_WHAT IS REQUIRED_. Put the items below into a two-column Markdown table headed No. and Line. Give each line its own numbered row and leave out blank lines.
┄┄┄┄┄┄
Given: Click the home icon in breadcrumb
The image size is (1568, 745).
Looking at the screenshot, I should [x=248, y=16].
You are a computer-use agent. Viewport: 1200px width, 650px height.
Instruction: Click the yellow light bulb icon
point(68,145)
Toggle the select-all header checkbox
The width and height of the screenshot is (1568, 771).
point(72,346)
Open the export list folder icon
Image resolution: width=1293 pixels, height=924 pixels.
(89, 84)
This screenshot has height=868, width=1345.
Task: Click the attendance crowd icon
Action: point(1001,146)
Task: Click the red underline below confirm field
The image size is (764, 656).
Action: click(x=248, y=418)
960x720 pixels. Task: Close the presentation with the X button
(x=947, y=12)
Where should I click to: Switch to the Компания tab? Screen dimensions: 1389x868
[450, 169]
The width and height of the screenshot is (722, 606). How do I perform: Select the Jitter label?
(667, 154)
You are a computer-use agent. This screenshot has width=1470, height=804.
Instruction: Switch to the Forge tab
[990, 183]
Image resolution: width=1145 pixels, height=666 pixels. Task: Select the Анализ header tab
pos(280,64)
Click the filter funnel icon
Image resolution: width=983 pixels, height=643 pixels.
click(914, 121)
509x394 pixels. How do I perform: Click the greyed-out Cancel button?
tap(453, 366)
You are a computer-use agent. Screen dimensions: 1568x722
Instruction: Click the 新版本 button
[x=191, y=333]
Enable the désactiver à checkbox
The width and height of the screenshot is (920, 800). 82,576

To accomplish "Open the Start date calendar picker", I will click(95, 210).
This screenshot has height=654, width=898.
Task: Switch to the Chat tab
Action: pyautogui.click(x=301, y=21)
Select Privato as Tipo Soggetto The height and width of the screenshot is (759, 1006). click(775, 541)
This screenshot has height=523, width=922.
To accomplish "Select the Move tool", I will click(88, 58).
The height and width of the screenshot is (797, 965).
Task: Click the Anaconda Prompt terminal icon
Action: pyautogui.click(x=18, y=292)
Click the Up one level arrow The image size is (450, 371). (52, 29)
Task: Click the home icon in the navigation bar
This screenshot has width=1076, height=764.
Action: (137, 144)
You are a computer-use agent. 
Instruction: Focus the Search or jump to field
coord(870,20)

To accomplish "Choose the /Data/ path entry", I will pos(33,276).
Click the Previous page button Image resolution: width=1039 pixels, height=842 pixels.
┄┄┄┄┄┄
_RESPONSE BELOW_.
| No. | Line |
|---|---|
| 1 | Given: Click the home icon in breadcrumb |
| 2 | The image size is (1568, 745). |
| 3 | Looking at the screenshot, I should [x=248, y=16]. |
| 4 | You are a computer-use agent. Viewport: 1200px width, 650px height. |
| 5 | Instruction: Click the yellow light bulb icon |
| 6 | point(68,145) |
| 7 | Toggle the select-all header checkbox |
| 8 | The width and height of the screenshot is (1568, 771). |
| 9 | point(72,346) |
| 10 | Open the export list folder icon |
| 11 | Image resolution: width=1293 pixels, height=924 pixels. |
| 12 | (89, 84) |
| 13 | This screenshot has height=868, width=1345. |
| 14 | Task: Click the attendance crowd icon |
| 15 | Action: point(1001,146) |
| 16 | Task: Click the red underline below confirm field |
| 17 | The image size is (764, 656). |
| 18 | Action: click(x=248, y=418) |
| 19 | 960x720 pixels. Task: Close the presentation with the X button |
| 20 | (x=947, y=12) |
| 21 | Where should I click to: Switch to the Компания tab? Screen dimensions: 1389x868 |
| 22 | [450, 169] |
| 23 | The width and height of the screenshot is (722, 606). How do I perform: Select the Jitter label? |
| 24 | (667, 154) |
| 25 | You are a computer-use agent. This screenshot has width=1470, height=804. |
| 26 | Instruction: Switch to the Forge tab |
| 27 | [990, 183] |
| 28 | Image resolution: width=1145 pixels, height=666 pixels. Task: Select the Анализ header tab |
| 29 | pos(280,64) |
| 30 | Click the filter funnel icon |
| 31 | Image resolution: width=983 pixels, height=643 pixels. |
| 32 | click(914, 121) |
| 33 | 509x394 pixels. How do I perform: Click the greyed-out Cancel button? |
| 34 | tap(453, 366) |
| 35 | You are a computer-use agent. Screen dimensions: 1568x722 |
| 36 | Instruction: Click the 新版本 button |
| 37 | [x=191, y=333] |
| 38 | Enable the désactiver à checkbox |
| 39 | The width and height of the screenshot is (920, 800). 82,576 |
| 40 | To accomplish "Open the Start date calendar picker", I will click(95, 210). |
| 41 | This screenshot has height=654, width=898. |
| 42 | Task: Switch to the Chat tab |
| 43 | Action: pyautogui.click(x=301, y=21) |
| 44 | Select Privato as Tipo Soggetto The height and width of the screenshot is (759, 1006). click(775, 541) |
| 45 | This screenshot has height=523, width=922. |
| 46 | To accomplish "Select the Move tool", I will click(88, 58). |
| 47 | The height and width of the screenshot is (797, 965). |
| 48 | Task: Click the Anaconda Prompt terminal icon |
| 49 | Action: pyautogui.click(x=18, y=292) |
| 50 | Click the Up one level arrow The image size is (450, 371). (52, 29) |
| 51 | Task: Click the home icon in the navigation bar |
| 52 | This screenshot has width=1076, height=764. |
| 53 | Action: (137, 144) |
| 54 | You are a computer-use agent.  |
| 55 | Instruction: Focus the Search or jump to field |
| 56 | coord(870,20) |
| 57 | To accomplish "Choose the /Data/ path entry", I will pos(33,276). |
| 58 | Click the Previous page button Image resolution: width=1039 pixels, height=842 pixels. |